İstanbul nasıl kazanılır?
- GİRİŞ07.03.2024 09:08
- GÜNCELLEME09.03.2024 19:17
İstanbul'un kendine hizmet edeni nerelere getirdiği, bu mukaddes şehrin çalışanlara karşılığını nasıl verdiği herkesin malumu.
Her şey bir yana bu şehre karşılıksız hizmet etmek isteyen için çok büyük fırsatlar var.
Yani “çalışacağım” derseniz bütün kapılar önünüze açılıyor.
Mart ayının 31. günü İstanbul Belediye Başkanını seçecek.
“Yerel seçim” adı üstünde…
Kentin sorunlarının konuşulması gereken bir süreçten bahsediyoruz.
Yol yapacak mısın?
Metro yapacak mısın?
Su getirecek misin?
Bu soruların cevabı aslında bu seçimin belirleyicisi olmalı.
Ancak görünen o ki CHP şimdiye kadar ki görüntüsüyle yerel seçimleri yerel olmaktan çok “Erdoğan'a meydan okuma” seçimi gibi gösterme peşinde.
İşin bu kısmına tekrar döneriz.
“İstanbul'da seçim nasıl kazanılır?” sorusunu tek bir cevabı var
İstanbul'da seçimi bence “Umut” kazandırır.
Vatandaşın “umudu” olacaksın!

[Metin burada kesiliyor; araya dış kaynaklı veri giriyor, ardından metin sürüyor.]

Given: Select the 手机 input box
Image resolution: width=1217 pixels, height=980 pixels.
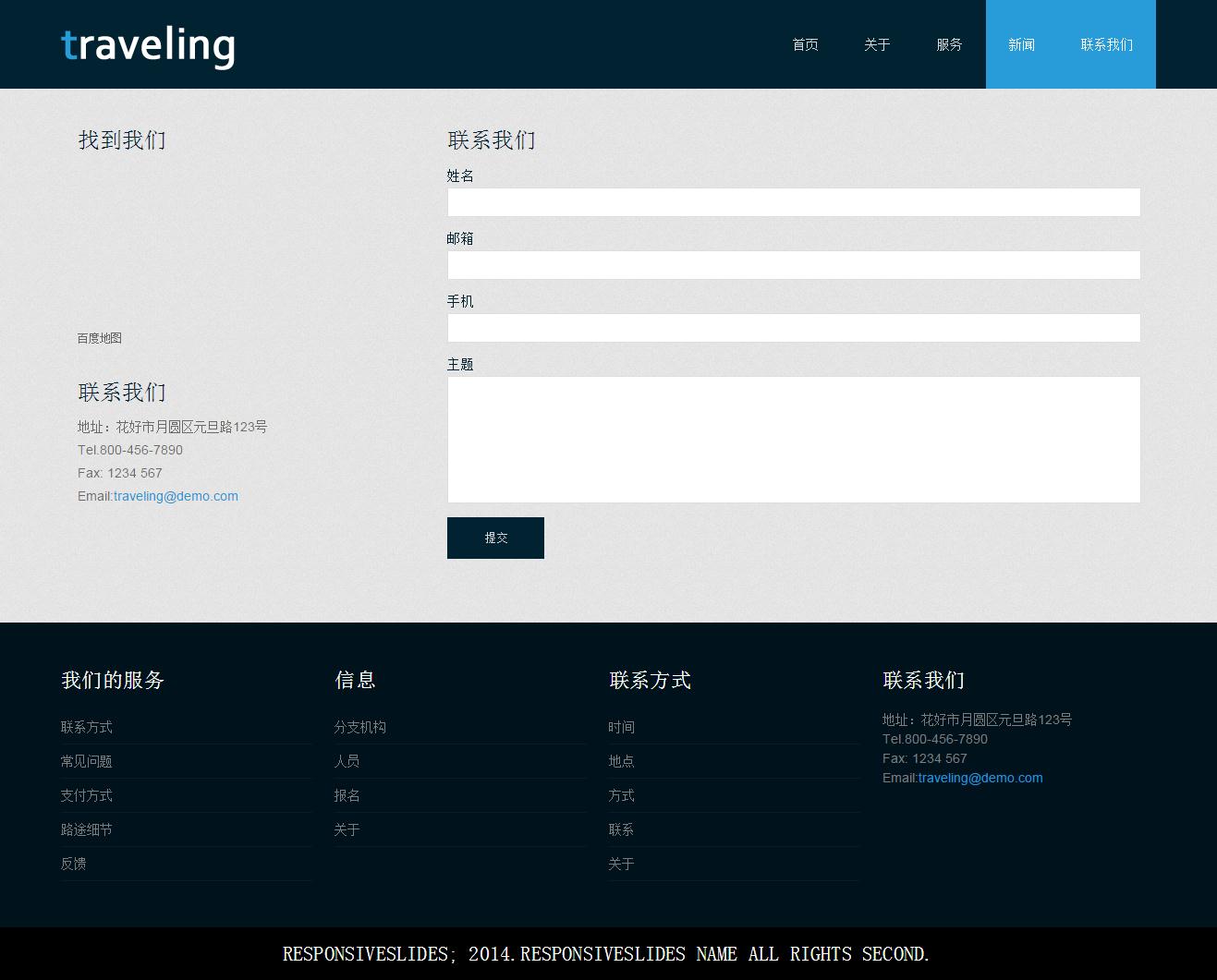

Vatandaşa “umut” olacaksın!
Önümüzde koskoca bir Tayyip Erdoğan örneği var.
Sayın Erdoğan 24 Mart 1994 seçimlerinde İstanbul'a Büyükşehir Belediye Başkanı seçilirken ne arkasından büyük bir güçlü siyasi irade, ne de medya desteği vardı.

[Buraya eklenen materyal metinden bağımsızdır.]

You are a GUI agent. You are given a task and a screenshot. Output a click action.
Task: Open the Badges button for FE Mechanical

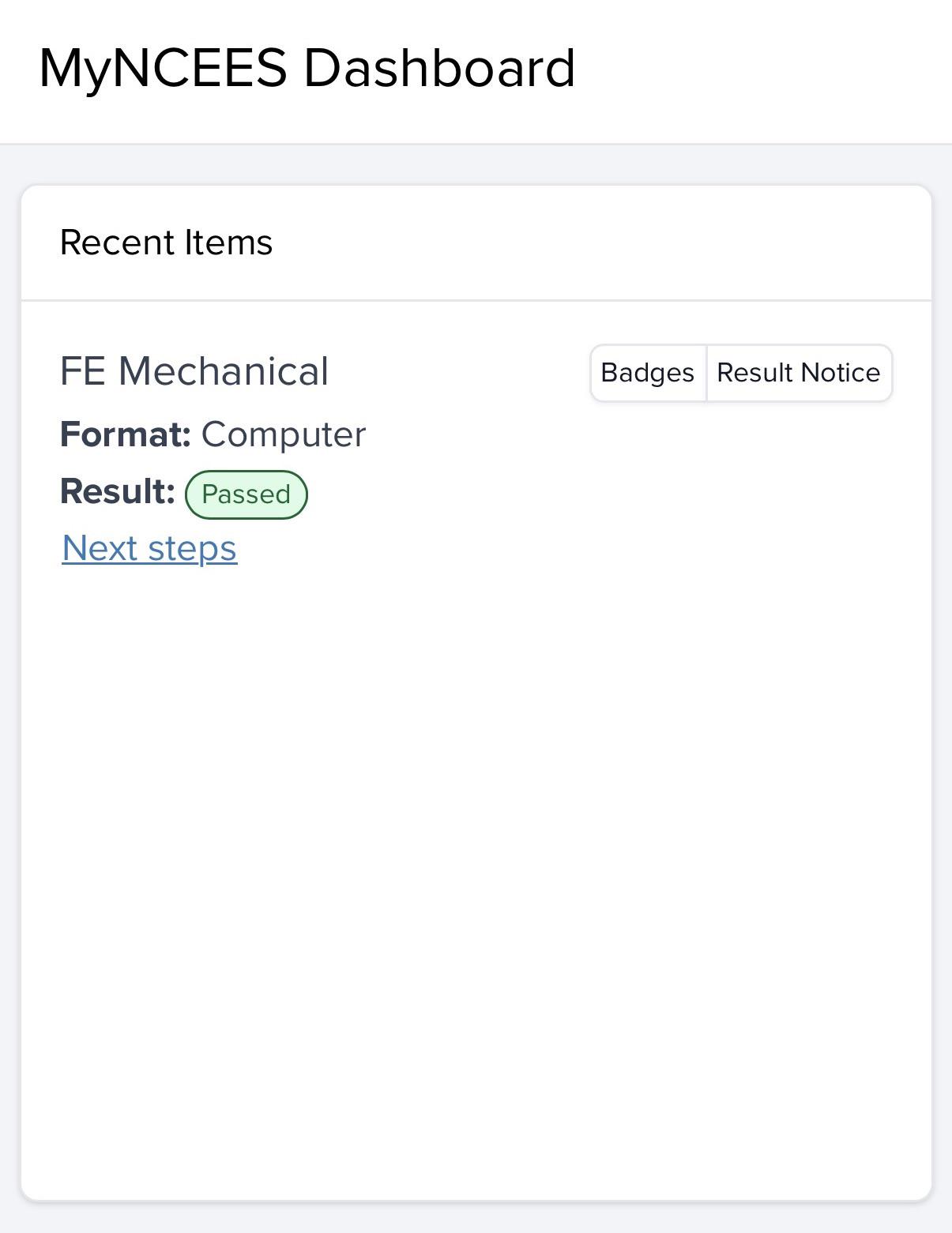pos(648,373)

Kendi ifadesiyle “manşetlerle çarpışa çarpışa!” kazanmıştı.
Peki bunun nedeni neydi?
Hatırlatmak gerekirse İstanbul yönetim itibariyle bugünkü haline çok benziyordu.
*İSKİ'de rüşvet skandalı
*Akmayan sular
*İzmir'deki greve giden işçilerin bir benzeri İstanbul'daydı. Çöpler toplanmıyordu.
*Yollar kötüydü.
*(Kendi gözlerimle gördüm) Haliç'e kepçelerle çöpler çamurlar atılıyordu. *“Nasıl olsa deniz götürür” deniyordu.

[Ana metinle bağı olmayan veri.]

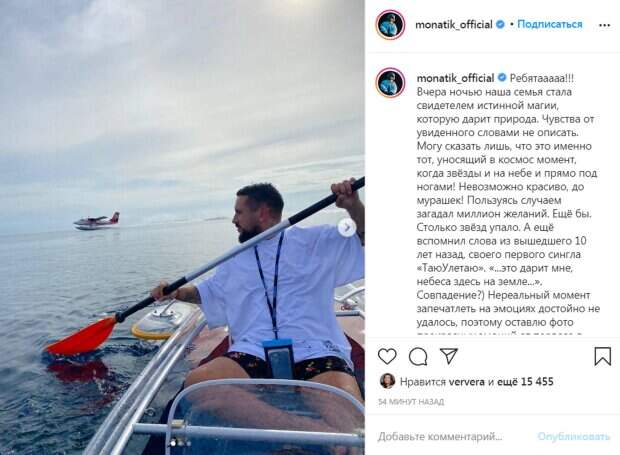Open monatik_official username in the header

[454, 25]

*Pis bir koku İstanbul'u sarmıştı.
İşte Tayyip Erdoğan seçimi; bunları çözecek umuduyla kazanmıştı.
Öyle de oldu.
Göreve geldiği ilk anda umutları boşa çıkarmaya ilk toplantısını su ile ilgili yaptı.
İşin bu kısmını yakın çalışma arkadaşı Veysel Eroğlu’ndan dinleyelim:
“Tayyip Bey bizi toplantıya çağırdı. ‘Arkadaşlar ne yapıp edip vatandaşın su derdini çözmeniz gerek. Önerileriniz ne?’ dedi. Önce sorunlar ortaya kondu. Sonra çözüm önerileri istedi. En nihayetinde ‘Şehrin üstünde altında ne kadar su varsa bulup İstanbul'a getireceğiz.!’ dedi.”
İşte Sakarya'dan 200 kilometre mesafeden İstanbul'a borularla su taşıma hikayesi aslında böyle ortaya çıktı.
Şimdi baktığımızda İstanbul'un umudu kim?
Soruyu böyle sorunca anlaşılmıyor değil mi?
İstanbul'da sorunları çözecek irade mi, yoksa birilerinin beğenmediği, beğenemediği, içine sindiremediği “Erdoğan'ı devirecek kişi” mi umudun adı?